女優怪談師・牛抱せん夏が、此の世に蔓延る恐怖体験を生々しく綴った実話怪談集!

無料で読める怪談話や怪談イベント情報を更新しています

あらすじ

「順番」

マンションで漂いはじめた異様な臭気。恐怖がヒタヒタと忍び寄る、リアルタイム事故物件談!

「霊媒家族」

娘に悪霊を憑依させ… 怪現象に悩んだすえに呼んだ霊媒師たちが行なった驚きの除霊方法

「滝つぼ」

TVのロケで心霊スポットを訪れた女性タレント。一見何も起きないが突然に瀬戸際の怪事が襲う!

「ボルゾイ婦人」

優雅にボルゾイを散歩させている老婦人。仲良くなったが、ある日不思議な真実を知る…

「ひとりで住む」

離婚してひとり暮らしを始めた男性が住んだのは、怪奇現象が頻発する凶悪物件だった!現在進行中の恐怖…

「旅行」

ルームメイトと旅行中、行く先々で異常事態が畳みかける!それは帰宅しても… 不条理な恐怖に満ちた連作

「まる変」

警察官が語った変死体の凄惨さ…そして、科学的には説明のつかない怪現象のはなし

「多目的室」

劇団仲間に恐ろしい怪異が…筆者・牛抱せん夏の眼前でリアルに巻き起こった戦慄の出来事

著者コメント

YouTubeで怪談を発信するようになってから、毎日のように怪談投稿をいただくようになりました。これまで怪談に興味のなかった層がたまたま目にした一話の怪談がきっかけとなり、むかしご自身で体験されたことなどを思い出されるようです。

今回は全国各地からいただいた投稿を中心に体験者さまの気持ちに寄り添ってまとめさせていただきました。

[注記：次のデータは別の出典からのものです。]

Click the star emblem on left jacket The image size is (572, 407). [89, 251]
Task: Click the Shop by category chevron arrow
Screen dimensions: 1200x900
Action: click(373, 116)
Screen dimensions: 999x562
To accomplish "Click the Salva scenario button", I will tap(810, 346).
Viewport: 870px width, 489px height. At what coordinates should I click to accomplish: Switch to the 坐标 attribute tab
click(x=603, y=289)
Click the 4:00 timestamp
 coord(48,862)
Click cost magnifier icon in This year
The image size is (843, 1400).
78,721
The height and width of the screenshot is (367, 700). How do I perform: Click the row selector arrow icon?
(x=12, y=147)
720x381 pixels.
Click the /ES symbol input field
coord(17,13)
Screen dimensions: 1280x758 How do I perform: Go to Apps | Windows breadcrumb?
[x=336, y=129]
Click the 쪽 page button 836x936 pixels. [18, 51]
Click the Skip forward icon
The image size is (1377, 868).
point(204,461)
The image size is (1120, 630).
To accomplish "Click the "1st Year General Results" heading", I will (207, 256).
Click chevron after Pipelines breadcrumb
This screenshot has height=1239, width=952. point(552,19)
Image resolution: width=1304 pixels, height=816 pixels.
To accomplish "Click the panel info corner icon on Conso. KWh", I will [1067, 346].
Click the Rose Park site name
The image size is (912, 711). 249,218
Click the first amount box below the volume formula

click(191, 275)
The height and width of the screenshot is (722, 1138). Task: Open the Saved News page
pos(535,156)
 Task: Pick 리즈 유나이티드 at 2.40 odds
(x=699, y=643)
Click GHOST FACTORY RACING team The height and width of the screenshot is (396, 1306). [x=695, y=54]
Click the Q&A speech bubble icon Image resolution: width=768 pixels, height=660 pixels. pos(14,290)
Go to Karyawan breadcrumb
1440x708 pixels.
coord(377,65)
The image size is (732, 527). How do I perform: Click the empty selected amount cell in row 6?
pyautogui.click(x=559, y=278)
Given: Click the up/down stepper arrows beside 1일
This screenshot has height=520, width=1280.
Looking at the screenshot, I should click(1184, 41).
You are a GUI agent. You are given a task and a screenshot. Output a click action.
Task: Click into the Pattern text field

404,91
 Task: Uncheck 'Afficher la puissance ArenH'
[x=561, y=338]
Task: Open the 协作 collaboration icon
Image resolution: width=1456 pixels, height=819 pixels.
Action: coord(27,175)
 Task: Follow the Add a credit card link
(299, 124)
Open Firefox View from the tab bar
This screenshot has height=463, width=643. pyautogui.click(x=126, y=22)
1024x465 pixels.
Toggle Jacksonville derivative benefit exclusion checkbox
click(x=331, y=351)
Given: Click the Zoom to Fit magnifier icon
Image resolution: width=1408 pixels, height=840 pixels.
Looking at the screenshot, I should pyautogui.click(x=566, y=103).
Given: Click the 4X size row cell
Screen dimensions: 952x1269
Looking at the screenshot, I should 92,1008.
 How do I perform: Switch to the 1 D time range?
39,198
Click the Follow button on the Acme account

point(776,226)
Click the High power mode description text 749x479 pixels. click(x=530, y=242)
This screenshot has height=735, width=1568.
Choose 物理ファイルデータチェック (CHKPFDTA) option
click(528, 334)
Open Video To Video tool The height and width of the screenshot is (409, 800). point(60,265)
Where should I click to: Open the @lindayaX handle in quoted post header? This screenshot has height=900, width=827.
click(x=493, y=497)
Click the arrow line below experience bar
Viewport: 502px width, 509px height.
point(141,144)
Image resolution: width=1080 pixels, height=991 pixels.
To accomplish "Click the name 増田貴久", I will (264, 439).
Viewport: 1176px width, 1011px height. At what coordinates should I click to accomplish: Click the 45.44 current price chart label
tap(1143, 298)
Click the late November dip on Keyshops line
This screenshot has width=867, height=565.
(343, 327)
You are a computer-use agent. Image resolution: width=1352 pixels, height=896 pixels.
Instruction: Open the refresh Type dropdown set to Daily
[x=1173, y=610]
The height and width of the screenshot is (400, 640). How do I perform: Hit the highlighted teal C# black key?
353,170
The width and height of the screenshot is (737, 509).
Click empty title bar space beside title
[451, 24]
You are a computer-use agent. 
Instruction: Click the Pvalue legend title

この本を読むことで遠い記憶が蘇るかもしれません。その際にはぜひご投稿ください。この世の裏側でお待ちしております。

試し読み 1話

原っぱ

「父ちゃん、旅がしたい」

 四十五年ほど前、笠井さんは鉄道少年だった。

 夏休みにどうしても寝台列車に乗って、遠いところまでいってみたかった。

 もちろん家族みんなで出かけるつもりで申し出たのだが、父親は「いってこい」と彼ひとりを送り出した。いき先は父親の実家だった。

 上野駅から夜行列車に乗り、山形県の北部と秋田県の境である新庄駅までいく。そこから乗り換えて釜淵までいく。

 駅に到着すると祖父が迎えにきてくれた。

 山深い集落で二、三十軒程度ある民家の住人はみな祖父の顔見知りだった。

 当時は鍵もかけておらず、近所のひとが来ては「お茶呼ばれようか」と気軽に出入りのできるのどかさが残っていた。

 東京からこどもがきた。

 あっという間に噂は集落中に広まったようで、同世代のこどもたちが物珍しそうに集まってきた。母親が新しく買ってくれた服や靴も都会らしさを高めていたのかもしれない。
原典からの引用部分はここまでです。